Equatorial Guinea: activists risk torture & death
Equatorial Guinea: Alleged mercenaries and opposition activists at grave risk of torture and death
Amnesty International is concerned about the safety of at least 14 foreign nationals who have been detained incommunicado for 10 days at Black Beach prison in the capital Malabo. Amnesty International is also concerned about the safety of a leading opposition activist, Weja Chicampo, who has been detained incommunicado at the same prison since 4 March.Torture of detainees is a routine practice in Equatorial Guinea.
Reports indicate that some, if not all of the foreign nationals, have been severely tortured allegedly leading to the death of one of them, Gerhard Eugen Nershz, on 17 March. Weja Chicampo has been reportedly severely tortured and denied access to the food brought by his family to the prison.
The detained foreign nationals are part of a group of 15 arrested on 9 March 2004 in Malabo and accused of being mercenaries and plotting a coup against the President of Equatorial Guinea, Teodoro Obiang Nguema Mbasogo. The majority of these detainees are South African nationals. Their alleged activities and arrests have been linked to the arrest of 64 other suspected mercenaries in Zimbabwe on 7th March 2003.
The day after the arrests in Equatorial Guinea, one of the detainees, Nick du Toit, who was presented as the leader of the group, reportedly said on national television that their mission was to abduct President Obiang and force him into exile in Spain and to replace him with Severo Moto, an opposition leader in exile in Spain.
Information gathered by Amnesty International indicates that the detainees are being held in extremely poor prison conditions and are being subjected to torture which may have led to the death of Gerhard Eugen Nershz, a German citizen. The authorities publicly admitted his death but attributed it to "cerebral malaria".
Mr. Gerhard Eugen Nershz was taken to the hospital from prison some hours before his death. People who saw him reported that he bore visible marks of torture on the hands and feet. Another detainee, N G "Bones" Boonzaaier who was already ill prior to his arrest, has been denied any medication, at least until an official South African delegation was permitted to see the detainees on 18 March.

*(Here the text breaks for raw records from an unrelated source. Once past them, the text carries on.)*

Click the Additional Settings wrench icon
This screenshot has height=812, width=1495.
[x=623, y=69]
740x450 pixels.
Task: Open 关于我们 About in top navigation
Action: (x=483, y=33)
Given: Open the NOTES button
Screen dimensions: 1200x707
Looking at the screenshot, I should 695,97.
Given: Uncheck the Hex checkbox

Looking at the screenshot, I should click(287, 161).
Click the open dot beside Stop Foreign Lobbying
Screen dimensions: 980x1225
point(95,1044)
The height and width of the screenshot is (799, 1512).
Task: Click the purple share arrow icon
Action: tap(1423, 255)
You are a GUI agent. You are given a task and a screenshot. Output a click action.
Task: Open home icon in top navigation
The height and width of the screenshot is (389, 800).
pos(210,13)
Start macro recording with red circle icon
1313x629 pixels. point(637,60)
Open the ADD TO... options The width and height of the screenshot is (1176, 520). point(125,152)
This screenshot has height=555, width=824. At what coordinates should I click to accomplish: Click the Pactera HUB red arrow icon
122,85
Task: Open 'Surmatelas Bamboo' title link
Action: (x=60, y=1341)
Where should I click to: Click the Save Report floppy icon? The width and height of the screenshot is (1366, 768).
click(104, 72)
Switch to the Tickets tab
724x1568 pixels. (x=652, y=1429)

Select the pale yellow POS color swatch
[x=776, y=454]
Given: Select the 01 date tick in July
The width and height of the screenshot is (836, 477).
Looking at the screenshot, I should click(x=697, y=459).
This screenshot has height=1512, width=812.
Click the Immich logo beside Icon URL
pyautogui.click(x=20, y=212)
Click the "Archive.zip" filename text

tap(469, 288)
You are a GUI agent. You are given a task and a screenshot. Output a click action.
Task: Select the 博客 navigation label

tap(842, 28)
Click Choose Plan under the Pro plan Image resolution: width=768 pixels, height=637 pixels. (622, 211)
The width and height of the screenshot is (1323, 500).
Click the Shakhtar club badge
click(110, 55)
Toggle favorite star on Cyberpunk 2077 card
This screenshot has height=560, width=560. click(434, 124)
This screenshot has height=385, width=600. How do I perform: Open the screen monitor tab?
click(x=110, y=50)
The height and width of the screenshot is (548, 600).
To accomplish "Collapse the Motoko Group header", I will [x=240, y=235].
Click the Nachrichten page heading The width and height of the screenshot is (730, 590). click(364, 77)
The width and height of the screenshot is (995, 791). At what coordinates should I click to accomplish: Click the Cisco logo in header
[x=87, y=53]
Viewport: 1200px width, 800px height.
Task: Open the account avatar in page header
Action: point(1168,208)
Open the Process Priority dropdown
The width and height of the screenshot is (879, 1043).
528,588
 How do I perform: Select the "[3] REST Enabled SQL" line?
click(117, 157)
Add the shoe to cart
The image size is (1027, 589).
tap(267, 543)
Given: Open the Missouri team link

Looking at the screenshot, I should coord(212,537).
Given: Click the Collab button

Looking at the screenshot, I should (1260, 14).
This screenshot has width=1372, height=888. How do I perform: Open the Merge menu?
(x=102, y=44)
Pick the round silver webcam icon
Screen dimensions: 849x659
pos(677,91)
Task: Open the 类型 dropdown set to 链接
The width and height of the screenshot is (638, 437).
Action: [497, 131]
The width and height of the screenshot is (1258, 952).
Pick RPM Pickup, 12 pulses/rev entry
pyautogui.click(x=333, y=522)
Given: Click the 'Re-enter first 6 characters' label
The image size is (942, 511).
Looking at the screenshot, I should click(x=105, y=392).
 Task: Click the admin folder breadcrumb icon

The authorities of Equatorial Guinea said that they intend to try the alleged mercenaries on charges which could entail the death penalty. Amnesty International is concerned that these detainees could be subjected to an unfair trial which is a pattern in Equatorial Guinea.
Amnesty International is also gravely concerned about the health and safety of Weja Chicampo, leader of the Movimiento para la Auto-determinación de la Isla de Bioko (MAIB), Movement for the Self-determination of Bioko Island, arrested on the 4 March for unknown reasons. The authorities have allowed no-one access to him in his cell at Black Beach Prison. Amnesty International fears that his life might be in danger.
"The authorities should immediately end any acts of torture and ill-treatment of the detainees and immediately allow unimpeded access to them by lawyers, independent medical practitioners, family members and consular officials," Amnesty International urged.
Furthermore, the organization is calling for an urgent, full, independent and impartial inquiry into the death of Gerhard Eugen Nershz and for the results to be made public.
In respect of the allegations of mercenary activity, Amnesty International reiterates its opposition to all military, security and police transfers which contribute to human rights violations. Mercenaries operate outside the normal military justice system and normal military command structures. Accordingly the organization has welcomed efforts, such as under South Africa's Foreign Military Assistance Act, to establish legislative controls over mercenary activities. However any person arrested on suspicion of such activities has the right not to be subjected to torture and the right to a fair trial.